§ **AVAILABLE DATA**:

• • •

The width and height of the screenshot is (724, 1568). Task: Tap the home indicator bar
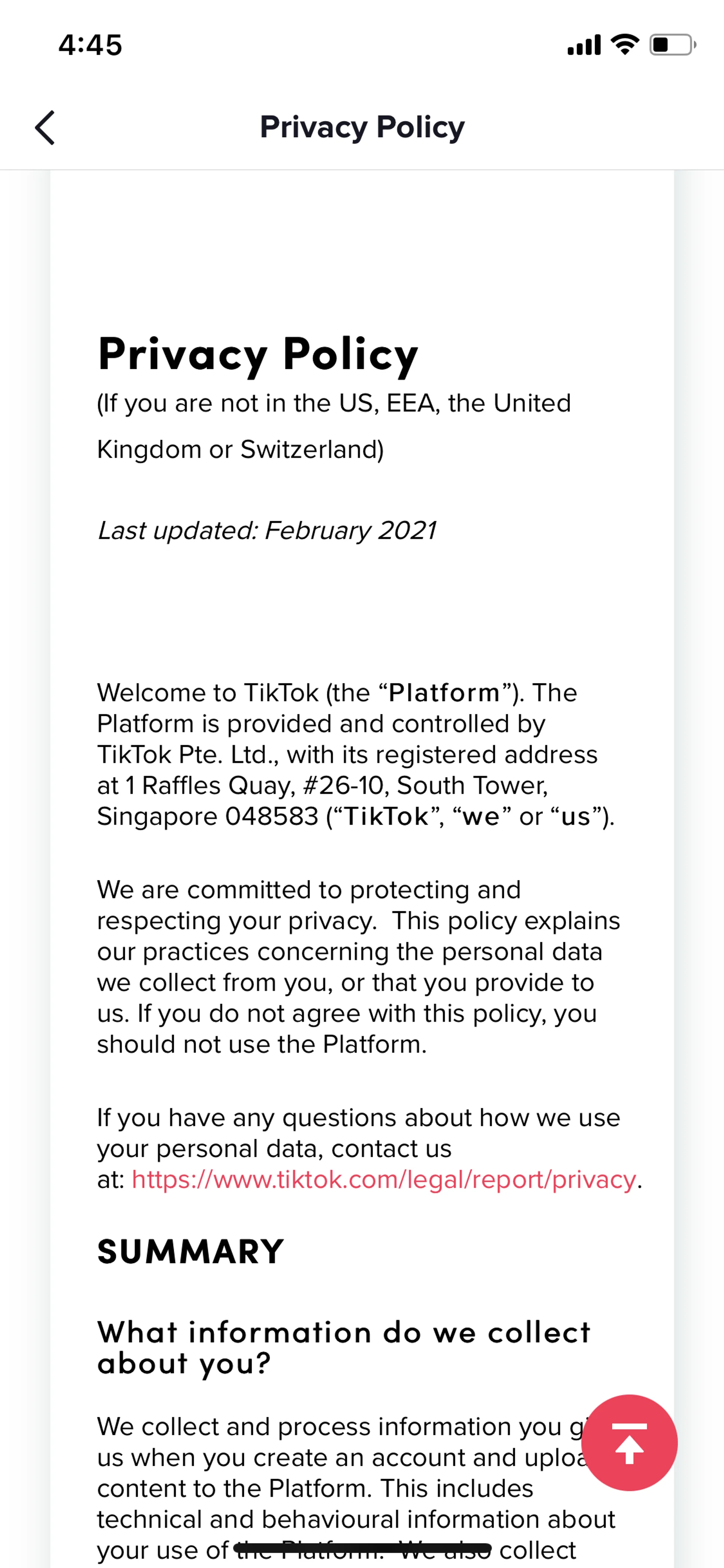click(x=362, y=1548)
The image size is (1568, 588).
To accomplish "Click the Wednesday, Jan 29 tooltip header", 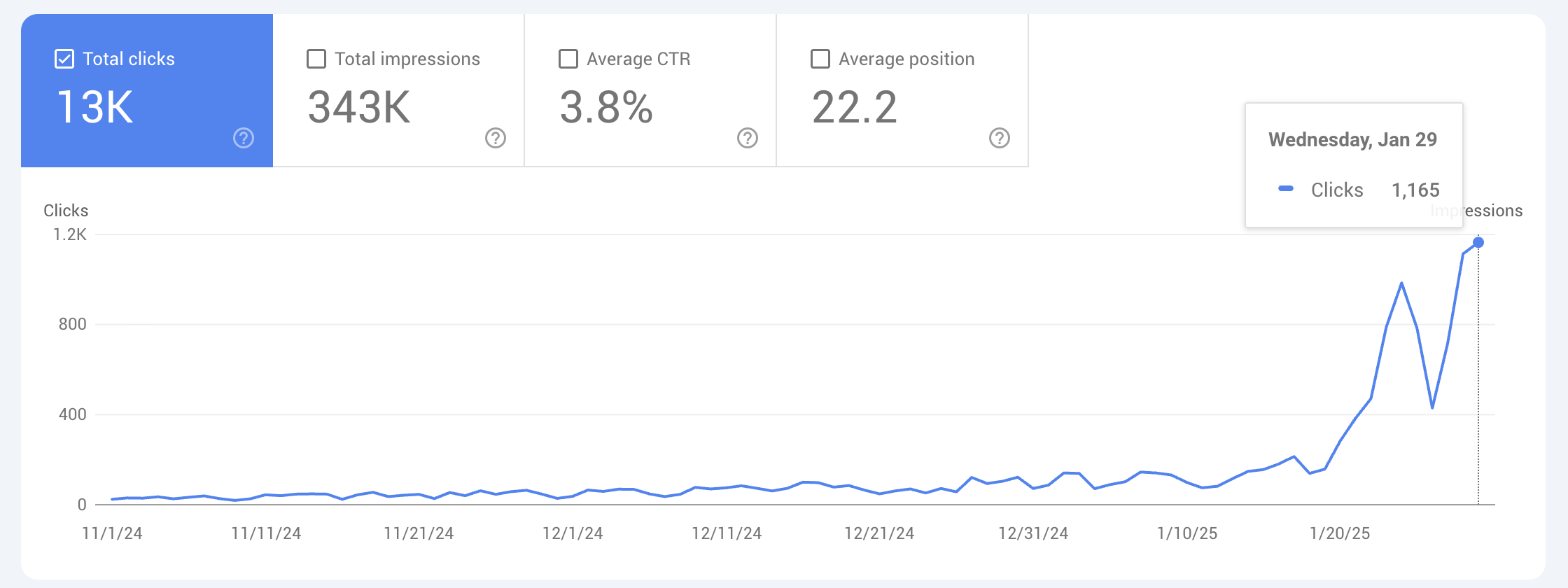I will coord(1353,139).
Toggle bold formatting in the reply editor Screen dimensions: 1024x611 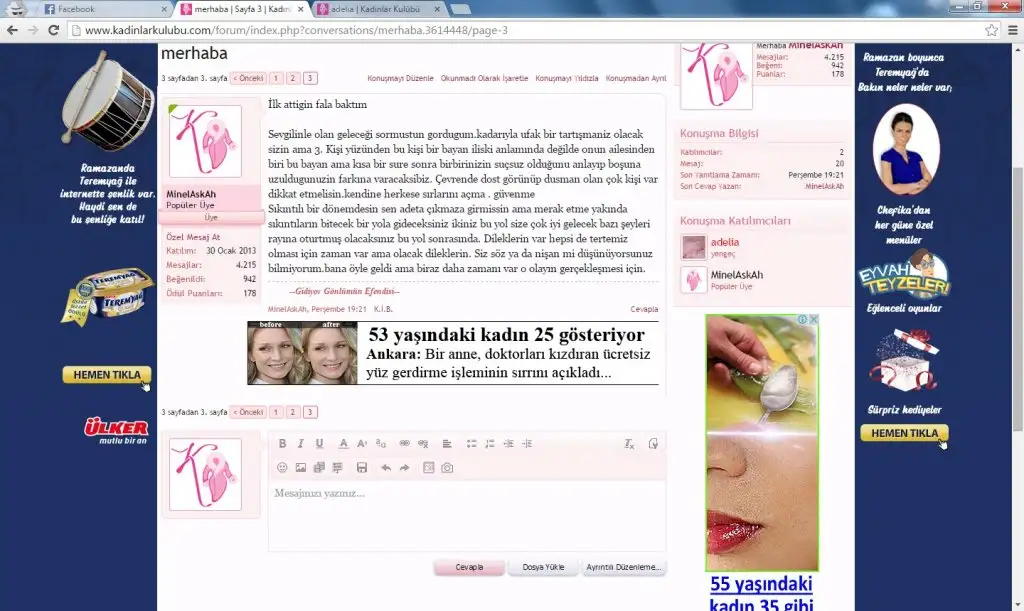click(x=282, y=444)
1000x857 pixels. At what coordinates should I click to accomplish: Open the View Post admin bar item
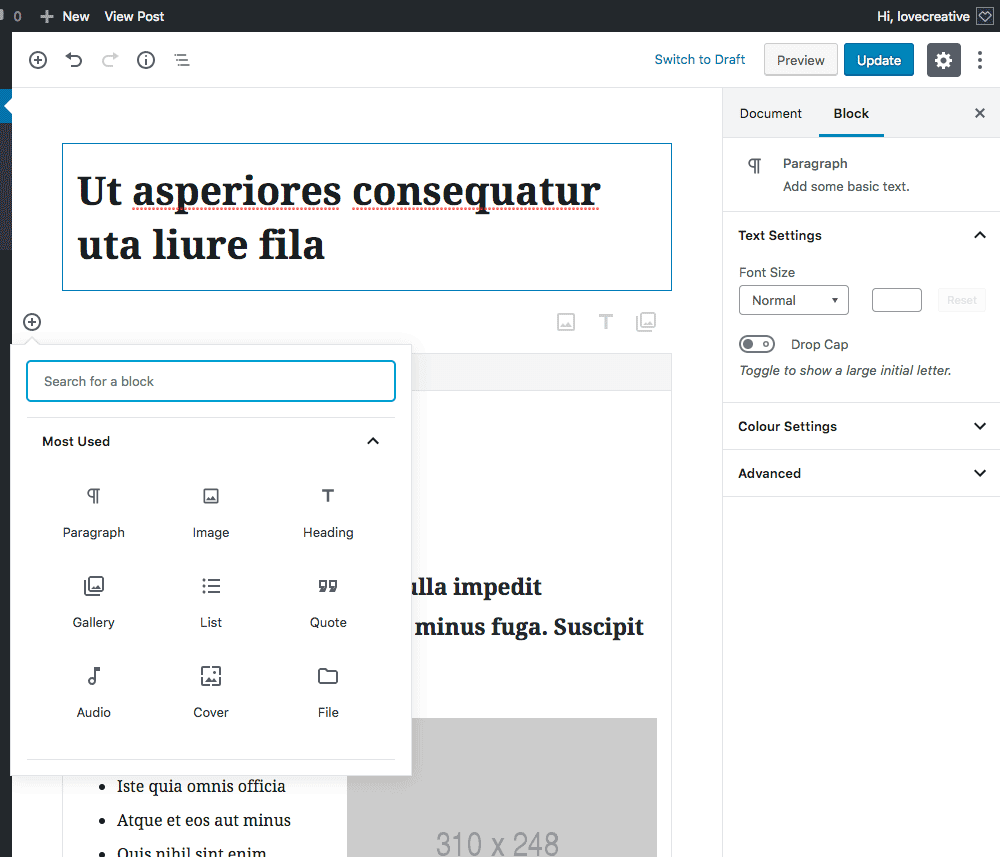134,16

• • •

§ **TRY IT**: Please copy exactly the lines from the one containing "1000x857 pixels. At" through the last line of the records above, both included, and leave out any pictures.

§ **RESULT**:
1000x857 pixels. At what coordinates should I click to accomplish: Open the View Post admin bar item
134,16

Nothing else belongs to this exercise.